Action item =>
Skipping any pictures, give all of the records below again exactly.

─── Working data

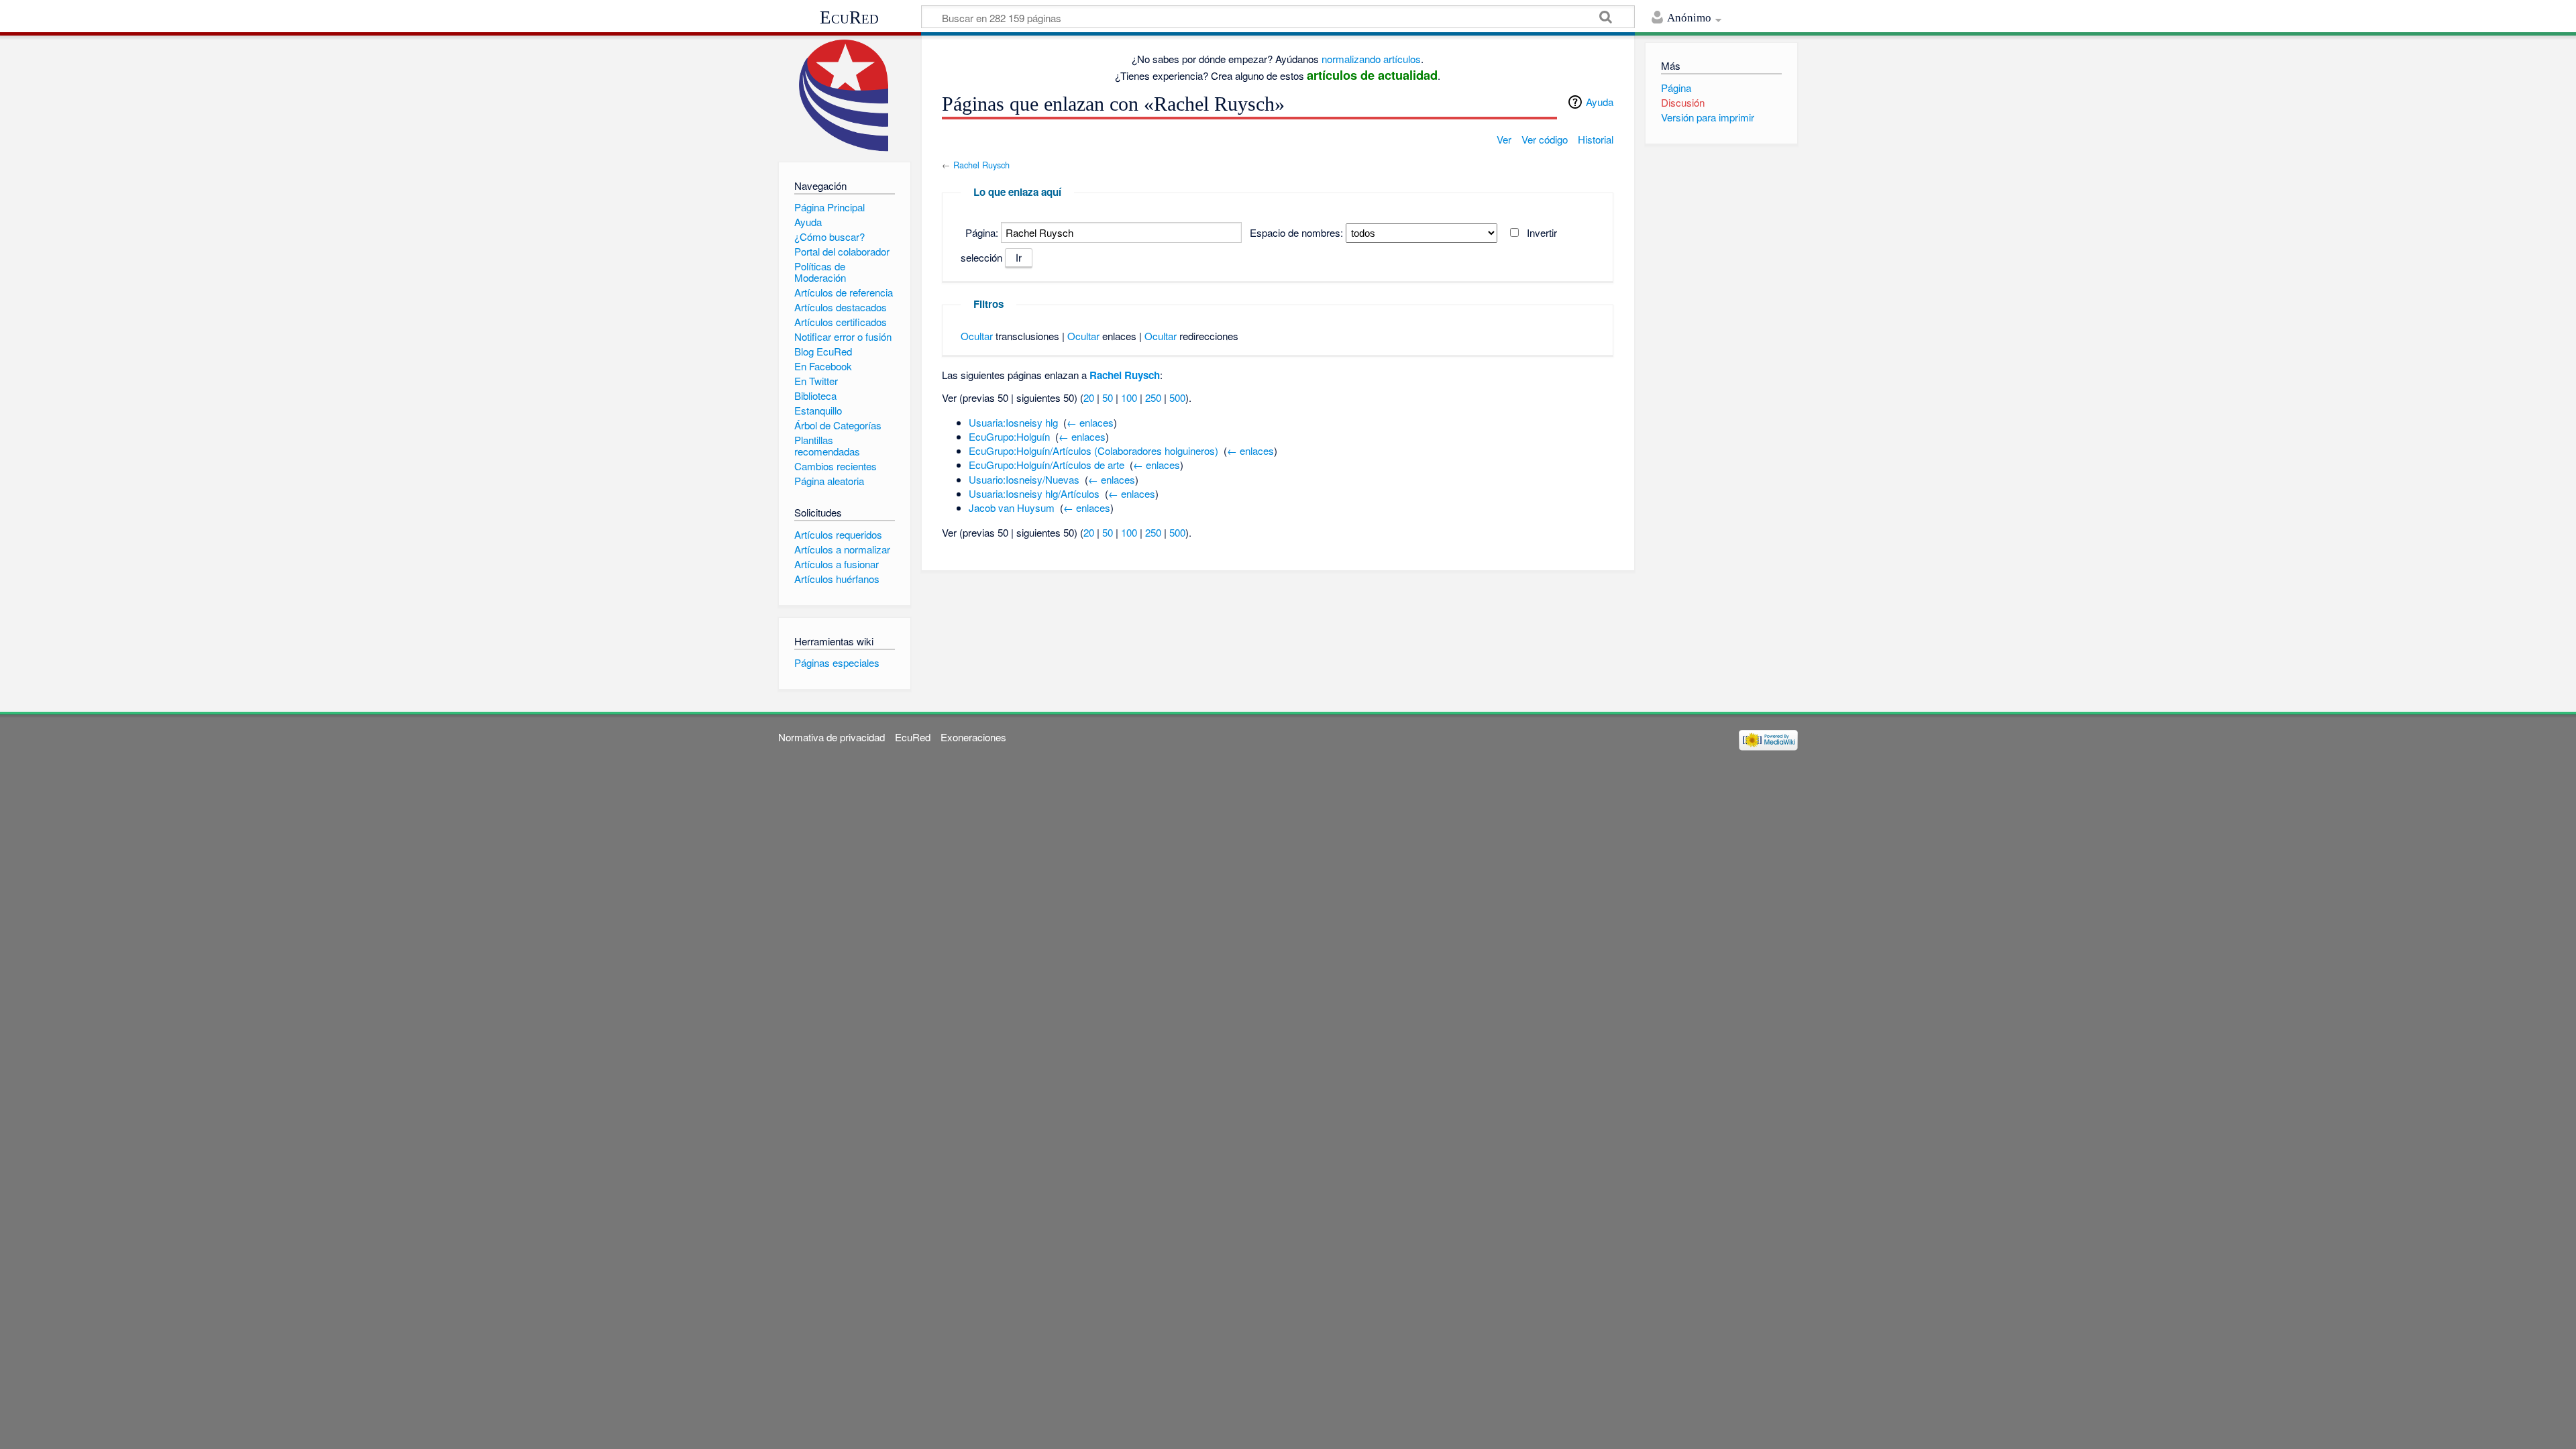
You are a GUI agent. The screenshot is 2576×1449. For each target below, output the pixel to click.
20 (1088, 397)
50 (1107, 397)
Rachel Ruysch (981, 164)
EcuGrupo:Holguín (1009, 436)
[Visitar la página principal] (844, 96)
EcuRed (849, 17)
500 (1177, 397)
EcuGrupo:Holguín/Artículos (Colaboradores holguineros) (1093, 450)
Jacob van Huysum (1012, 507)
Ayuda (1599, 102)
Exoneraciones (973, 737)
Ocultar (977, 336)
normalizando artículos (1371, 59)
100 (1129, 397)
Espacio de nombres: (1296, 232)
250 (1153, 397)
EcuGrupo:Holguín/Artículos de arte (1046, 465)
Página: (981, 232)
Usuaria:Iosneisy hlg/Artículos (1034, 493)
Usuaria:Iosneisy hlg (1013, 422)
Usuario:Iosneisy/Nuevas (1024, 479)
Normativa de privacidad (831, 737)
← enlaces (1090, 422)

──────

Completed task =>
You are a GUI agent. The screenshot is 2576×1449. For each target below, output the pixel to click.
20 (1088, 397)
50 (1107, 397)
Rachel Ruysch (981, 164)
EcuGrupo:Holguín (1009, 436)
[Visitar la página principal] (844, 96)
EcuRed (849, 17)
500 (1177, 397)
EcuGrupo:Holguín/Artículos (Colaboradores holguineros) (1093, 450)
Jacob van Huysum (1012, 507)
Ayuda (1599, 102)
Exoneraciones (973, 737)
Ocultar (977, 336)
normalizando artículos (1371, 59)
100 (1129, 397)
Espacio de nombres: (1296, 232)
250 (1153, 397)
EcuGrupo:Holguín/Artículos de arte (1046, 465)
Página: (981, 232)
Usuaria:Iosneisy hlg/Artículos (1034, 493)
Usuaria:Iosneisy hlg (1013, 422)
Usuario:Iosneisy/Nuevas (1024, 479)
Normativa de privacidad (831, 737)
← enlaces (1090, 422)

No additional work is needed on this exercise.